• PROVIDED TEXT:

Online identifiers are considered personal data because they leave traces which can be combined to create customers’ profiles.
Pseudonymization & Encryption are processes which transform personal data in a way that it can’t be associated with a specific individual. Encryption entails techniques that make sensitive data unintelligible and undecipherable without a decryption key. GDPR mandates that all personal data be encrypted.
Important provisions & rights given to citizens
Consent demanded from data subjects to have their personal data processed must be asked explicitly, in plain, understandable language. An individual is granted the right to withdraw previously given consent at any time.
Right of access
Data subjects are given the right to access their personal data and obtain information from data controllers on details of data processing such as
whether their data is being processed, what the purpose of processing is, who the processed data is shared with and how the data was originally acquired.
A person should be able to transfer their personal data from one data processor to another.
Right to Be Forgotten (Right to Erasure)

• REQUIREMENTS:
A) From the GDPR passage, reproduce word for word the text starting with "Online identifiers are" and going on through "at any time.".
B) According to the GDPR passage, when may an individual withdraw consent they previously gave?

• DATA LINES:
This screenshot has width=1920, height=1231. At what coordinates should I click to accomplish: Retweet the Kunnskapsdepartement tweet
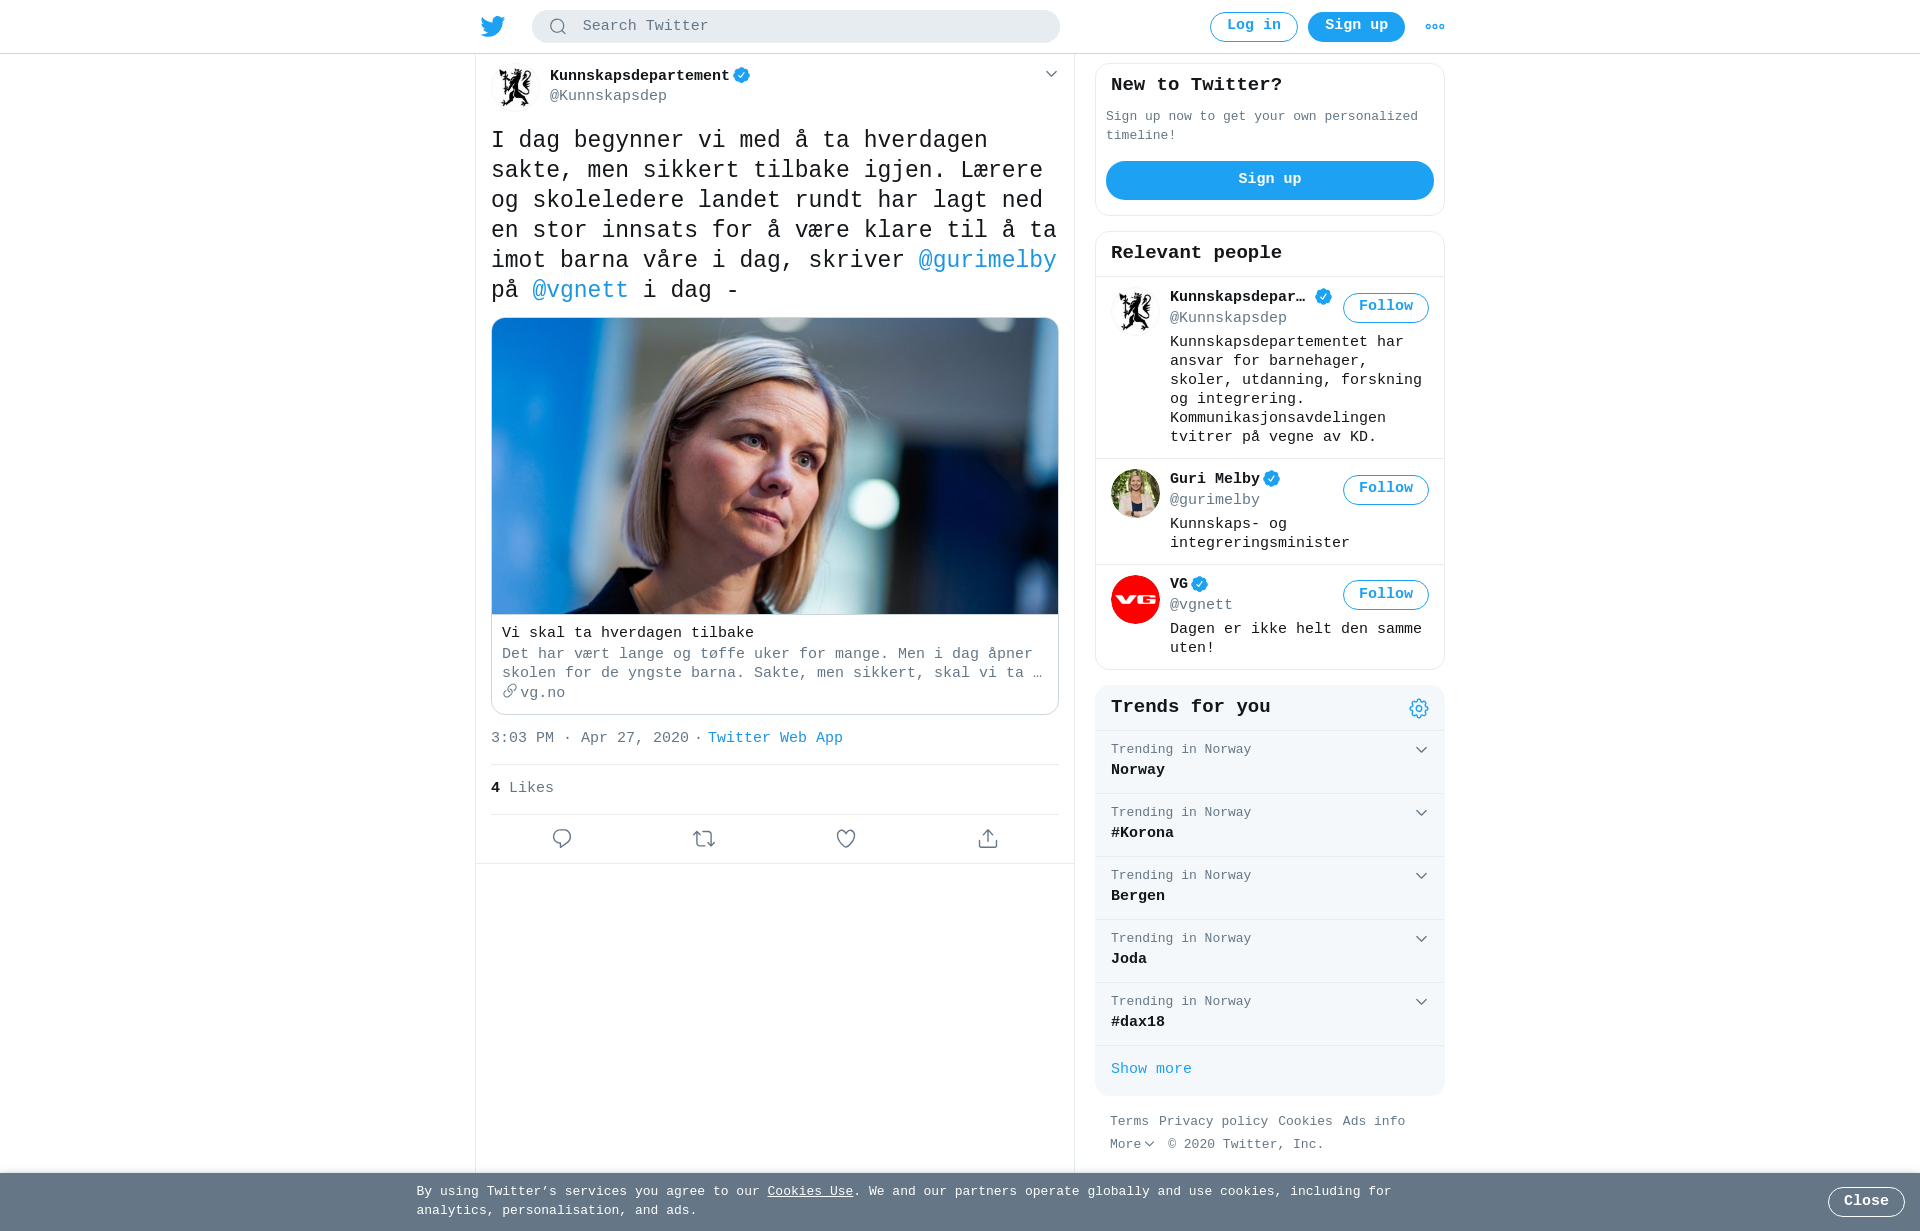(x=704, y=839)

• TASK-BY-TASK RESULTS:
A)
Online identifiers are considered personal data because they leave traces which can be combined to create customers’ profiles.
Pseudonymization & Encryption are processes which transform personal data in a way that it can’t be associated with a specific individual. Encryption entails techniques that make sensitive data unintelligible and undecipherable without a decryption key. GDPR mandates that all personal data be encrypted.
Important provisions & rights given to citizens
Consent demanded from data subjects to have their personal data processed must be asked explicitly, in plain, understandable language. An individual is granted the right to withdraw previously given consent at any time.

B) At any time.